While we will not go into the actual low level details of our implementation here, it is useful to raise some points about how the nature of the programming language used affects the implementation.
Festival is implemented in two languages, C++ and scheme (a variant of lisp). While in principle it would be attractive to implement the system in a single language, practical reasons concerning the nature of programming languages necessitate the approach we have taken here.
In addition to being a research platform, Festival also operates as a run-time system and hence speed is vital. Because of this, it is necessary to have substantial amounts of the code written in a compiled low-level language such as C or C++. For particular types of operations, such as the array processing often used in signal processing, a language such as C/C++ is much faster than higher-level alternatives. However, it is too restrictive to use a system that is 100% compiled, as this prevents essential run-time configuration as the following examples demonstrate.
In developing an algorithm, it is often useful to try alternatives. With a completely compiled system, trying alternatives would involve changing the code and then re-compiling and running the program. While this may be an acceptable effort for two or three algorithm variations, it soon becomes impractical for larger numbers, especially when a large set of alternatives need to be tried as part of an experiment. With an interpreter, the changes can be made at run time, and it is often a simple matter to write a scheme script which can iterate through all the alternatives and produce a table of results.

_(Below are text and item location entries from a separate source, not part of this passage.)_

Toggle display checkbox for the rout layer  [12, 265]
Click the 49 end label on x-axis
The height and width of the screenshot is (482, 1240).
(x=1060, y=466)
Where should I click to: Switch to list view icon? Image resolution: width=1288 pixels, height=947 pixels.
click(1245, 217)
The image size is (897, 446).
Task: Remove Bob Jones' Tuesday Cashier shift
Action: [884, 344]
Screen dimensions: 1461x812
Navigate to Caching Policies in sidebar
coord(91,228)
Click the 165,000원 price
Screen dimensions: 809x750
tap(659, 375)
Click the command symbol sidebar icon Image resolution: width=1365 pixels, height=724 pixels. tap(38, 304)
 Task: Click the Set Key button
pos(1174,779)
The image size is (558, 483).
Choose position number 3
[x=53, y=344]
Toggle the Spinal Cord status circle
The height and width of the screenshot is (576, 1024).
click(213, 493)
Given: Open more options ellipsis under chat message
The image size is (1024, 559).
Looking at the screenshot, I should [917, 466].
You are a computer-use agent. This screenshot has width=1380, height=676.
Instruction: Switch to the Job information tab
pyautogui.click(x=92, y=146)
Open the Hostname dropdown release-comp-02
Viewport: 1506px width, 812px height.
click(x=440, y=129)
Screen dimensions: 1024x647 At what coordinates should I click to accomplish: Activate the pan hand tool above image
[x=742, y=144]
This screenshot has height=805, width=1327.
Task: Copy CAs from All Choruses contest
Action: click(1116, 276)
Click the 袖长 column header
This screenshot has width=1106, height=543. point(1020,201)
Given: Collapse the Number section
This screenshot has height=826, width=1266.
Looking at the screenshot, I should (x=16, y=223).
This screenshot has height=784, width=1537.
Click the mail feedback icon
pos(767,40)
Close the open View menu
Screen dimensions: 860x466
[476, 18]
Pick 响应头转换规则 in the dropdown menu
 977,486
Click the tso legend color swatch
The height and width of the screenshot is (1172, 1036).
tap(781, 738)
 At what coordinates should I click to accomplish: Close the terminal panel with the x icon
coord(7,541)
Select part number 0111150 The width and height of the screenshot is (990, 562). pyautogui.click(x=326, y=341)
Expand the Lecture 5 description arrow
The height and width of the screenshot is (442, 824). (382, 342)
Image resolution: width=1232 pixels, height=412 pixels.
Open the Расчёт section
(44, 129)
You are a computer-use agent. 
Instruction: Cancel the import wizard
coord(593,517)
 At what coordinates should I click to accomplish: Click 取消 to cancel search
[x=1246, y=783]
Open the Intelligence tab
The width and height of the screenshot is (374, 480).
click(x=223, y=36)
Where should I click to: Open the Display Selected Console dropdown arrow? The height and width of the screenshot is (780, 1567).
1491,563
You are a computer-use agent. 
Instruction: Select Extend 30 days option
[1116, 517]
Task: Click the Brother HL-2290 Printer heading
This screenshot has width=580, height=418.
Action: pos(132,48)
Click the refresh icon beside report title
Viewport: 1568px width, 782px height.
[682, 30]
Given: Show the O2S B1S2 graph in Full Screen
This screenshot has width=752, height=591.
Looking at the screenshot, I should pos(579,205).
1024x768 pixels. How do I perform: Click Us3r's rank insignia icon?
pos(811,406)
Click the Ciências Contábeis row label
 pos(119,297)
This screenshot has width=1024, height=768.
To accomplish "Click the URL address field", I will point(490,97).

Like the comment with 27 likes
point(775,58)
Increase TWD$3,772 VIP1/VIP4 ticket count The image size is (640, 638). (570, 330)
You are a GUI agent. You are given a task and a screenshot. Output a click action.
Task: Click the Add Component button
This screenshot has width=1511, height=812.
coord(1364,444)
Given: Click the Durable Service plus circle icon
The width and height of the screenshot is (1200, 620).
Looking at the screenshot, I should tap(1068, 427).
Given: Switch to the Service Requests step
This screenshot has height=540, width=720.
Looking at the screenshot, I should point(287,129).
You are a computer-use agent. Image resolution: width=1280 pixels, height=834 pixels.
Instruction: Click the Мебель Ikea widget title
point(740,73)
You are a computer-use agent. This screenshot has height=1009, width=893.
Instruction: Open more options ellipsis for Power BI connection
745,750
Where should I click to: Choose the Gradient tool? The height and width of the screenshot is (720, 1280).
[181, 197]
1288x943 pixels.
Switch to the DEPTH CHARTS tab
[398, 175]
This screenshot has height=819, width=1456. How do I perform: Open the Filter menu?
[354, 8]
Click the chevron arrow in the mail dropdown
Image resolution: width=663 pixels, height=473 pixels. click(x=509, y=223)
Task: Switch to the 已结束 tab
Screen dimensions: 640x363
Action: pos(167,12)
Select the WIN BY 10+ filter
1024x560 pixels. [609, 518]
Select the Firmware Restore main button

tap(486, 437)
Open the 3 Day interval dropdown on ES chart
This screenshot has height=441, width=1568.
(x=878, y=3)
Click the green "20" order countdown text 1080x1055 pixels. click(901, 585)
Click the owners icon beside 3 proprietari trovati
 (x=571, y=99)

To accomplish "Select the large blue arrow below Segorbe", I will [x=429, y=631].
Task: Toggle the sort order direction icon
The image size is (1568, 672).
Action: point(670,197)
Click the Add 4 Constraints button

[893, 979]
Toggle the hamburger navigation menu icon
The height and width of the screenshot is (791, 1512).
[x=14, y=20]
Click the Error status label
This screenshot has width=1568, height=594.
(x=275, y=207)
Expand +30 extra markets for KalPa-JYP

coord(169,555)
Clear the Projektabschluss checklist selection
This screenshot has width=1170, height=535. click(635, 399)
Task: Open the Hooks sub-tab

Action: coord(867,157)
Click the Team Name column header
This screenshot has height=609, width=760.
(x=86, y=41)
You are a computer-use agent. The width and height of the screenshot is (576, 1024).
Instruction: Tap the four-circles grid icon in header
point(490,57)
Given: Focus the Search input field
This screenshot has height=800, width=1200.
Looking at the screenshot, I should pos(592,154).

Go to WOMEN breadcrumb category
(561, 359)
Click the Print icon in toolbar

Festival is used for synthesizing many languages and it would be impossible to re-configure the compiled code for each. In practical usage, Festival must therefore be flexible enough so that any algorithm in any language can be implemented without the re-compilation of existing code. Due to this requirement, structures such as features, items and relations have been implemented so that any number of each with any name can be used. Specifically the use of C structures, where the fields in the structure would correspond to entities such as ``stress'', ``end'' or ``part of speech'' have been avoided as the addition of any new feature would require a re-compilation. Instead, features are represented by extensible key-value lists. Feature names are stored as strings and efficient functions are used to return the value of a feature given the string name. The relations in an utterance are also stored as an extensible list, with strings being used to provide access to a given relation. Hence there is nothing in the C++ architecture which dictates what relations, items or features should be called. All items, relations and features are of exactly the same type in C++ regardless of what linguistic information they carry. It is only at run time that their linguistic function is designated.
We have found from experience that when designing a complex architecture such as this, it is important to take into account the expectations of a programmer with regard to a language their are experienced with. In a previous architecture we developed ([4]) we achieved the some of the generality and run-time flexibility described above. However the C language constructs we used we often obscure, stretching the language to its very limits. Because of this, even experience C programmers found the system very difficult to program with simply because much of the code didn't look like recognizable C to them. In Festival we have paid much more attention to this problem as the current C++ interface seems fairly natural and unobtrusive.
File I/O functions have been written so that utterance structures be saved and loaded to and from disk at any time in the synthesis procedure. In fact, this facility has proved so useful that we now store many of our speech databases (which contained phone, word and intonation information) in this format.